I.
-Lo malo es que nadie reconoce tener la culpa –dijo F.
-¿La culpa de qué? – preguntó M.
-La culpa de las cosas que no se nos otorgan.
-¿La culpa de que no se nos otorguen esas cosas, querrás decir?
-No –insistió F.-. Lo dije bien: la culpa de las cosas que no se nos
otorgan.
II.
-¿Tienes tú de esas cosas? –preguntó F.
-¿De las cosas que no se nos otorgan? –consultó M.
-Sí, de esas.
-Es que sabes… no sé bien a qué te refieres...

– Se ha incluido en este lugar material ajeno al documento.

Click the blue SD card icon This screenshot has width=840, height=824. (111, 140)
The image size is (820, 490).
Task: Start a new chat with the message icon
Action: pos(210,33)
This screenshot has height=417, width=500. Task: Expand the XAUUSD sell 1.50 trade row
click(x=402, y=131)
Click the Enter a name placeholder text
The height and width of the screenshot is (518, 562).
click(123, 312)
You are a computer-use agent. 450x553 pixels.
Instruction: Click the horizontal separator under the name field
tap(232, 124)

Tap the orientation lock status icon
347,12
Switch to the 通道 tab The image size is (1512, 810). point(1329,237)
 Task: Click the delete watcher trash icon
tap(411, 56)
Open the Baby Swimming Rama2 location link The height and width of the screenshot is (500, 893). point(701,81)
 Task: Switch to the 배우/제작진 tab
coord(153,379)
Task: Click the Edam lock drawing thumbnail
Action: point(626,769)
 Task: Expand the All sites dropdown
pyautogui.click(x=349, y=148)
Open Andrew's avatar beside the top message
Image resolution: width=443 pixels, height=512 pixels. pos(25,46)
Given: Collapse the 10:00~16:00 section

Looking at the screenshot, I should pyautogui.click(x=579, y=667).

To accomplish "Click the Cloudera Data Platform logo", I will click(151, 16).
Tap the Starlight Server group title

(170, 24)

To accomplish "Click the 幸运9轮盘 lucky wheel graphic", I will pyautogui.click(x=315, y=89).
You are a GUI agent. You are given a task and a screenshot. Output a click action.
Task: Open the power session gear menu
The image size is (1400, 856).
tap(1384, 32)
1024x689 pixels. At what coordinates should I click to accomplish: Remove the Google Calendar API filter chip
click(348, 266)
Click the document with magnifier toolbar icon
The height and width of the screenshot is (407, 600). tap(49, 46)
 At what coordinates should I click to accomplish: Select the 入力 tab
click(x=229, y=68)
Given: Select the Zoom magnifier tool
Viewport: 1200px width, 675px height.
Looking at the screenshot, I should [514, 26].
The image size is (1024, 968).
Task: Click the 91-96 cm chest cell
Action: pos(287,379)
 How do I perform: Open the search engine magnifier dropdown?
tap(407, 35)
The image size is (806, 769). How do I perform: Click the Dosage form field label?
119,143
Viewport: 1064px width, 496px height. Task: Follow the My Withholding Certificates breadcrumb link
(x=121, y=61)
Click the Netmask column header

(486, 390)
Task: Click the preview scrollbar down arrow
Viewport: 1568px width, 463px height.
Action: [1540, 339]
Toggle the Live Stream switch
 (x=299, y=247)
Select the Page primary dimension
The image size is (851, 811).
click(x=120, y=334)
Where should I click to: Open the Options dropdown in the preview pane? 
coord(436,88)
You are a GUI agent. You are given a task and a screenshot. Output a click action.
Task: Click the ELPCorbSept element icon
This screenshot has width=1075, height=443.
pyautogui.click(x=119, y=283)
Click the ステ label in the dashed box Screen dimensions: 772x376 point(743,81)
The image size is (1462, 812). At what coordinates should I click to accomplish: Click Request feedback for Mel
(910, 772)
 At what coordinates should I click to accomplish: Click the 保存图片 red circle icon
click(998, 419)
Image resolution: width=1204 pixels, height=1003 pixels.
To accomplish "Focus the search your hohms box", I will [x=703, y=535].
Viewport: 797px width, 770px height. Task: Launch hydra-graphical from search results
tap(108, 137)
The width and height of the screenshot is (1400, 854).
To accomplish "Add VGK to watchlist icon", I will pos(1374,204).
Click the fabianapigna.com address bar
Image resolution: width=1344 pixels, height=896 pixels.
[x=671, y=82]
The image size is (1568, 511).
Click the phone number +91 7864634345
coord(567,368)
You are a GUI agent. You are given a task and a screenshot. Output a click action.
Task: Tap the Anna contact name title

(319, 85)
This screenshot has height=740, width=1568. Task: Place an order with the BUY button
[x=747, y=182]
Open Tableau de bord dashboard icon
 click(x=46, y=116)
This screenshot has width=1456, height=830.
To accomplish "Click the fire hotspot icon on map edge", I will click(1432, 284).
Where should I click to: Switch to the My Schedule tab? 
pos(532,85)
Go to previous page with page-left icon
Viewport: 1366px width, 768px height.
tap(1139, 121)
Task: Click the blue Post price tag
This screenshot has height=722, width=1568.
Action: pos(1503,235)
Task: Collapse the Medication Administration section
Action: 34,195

-Me refiero a las cosas que tienes, pero que nadie te las otorgó.
-¿Cosas robadas, entonces?
-No –dijo molesta F.-. No entiendes nada.
III.
-Tal vez no te interese –dijo F.-, pero me enojo porque nadie distingue
esta condición en las cosas.
-Puede ser… -dijo M.-, yo misma, de hecho, no las distingo…
-¿Sabes…? –siguió F.-, diferenciarlas hace bien… Me refiero a reconocer
esas cosas que sí te otorgan, y darte cuenta de aquello que posees y que no te
ha sido otorgado…
-Lo dices como si poseer lo que no te otorgan fuese algo malo.
-No es precisamente algo malo… -dijo F.-, pero sin duda al reconocerlo
hay que entregarlo…
-…
-…
-¿Y qué hago con las cosas que sí me otorgan…? –preguntó M.
-Diferenciarlas de las otras... Hacer una lista, tal vez.
-Sí… entendí eso, ¿pero para qué sirve diferenciarlas?
-Sirve para reconocer cuales son –señalo F.-. Y agradecerlas.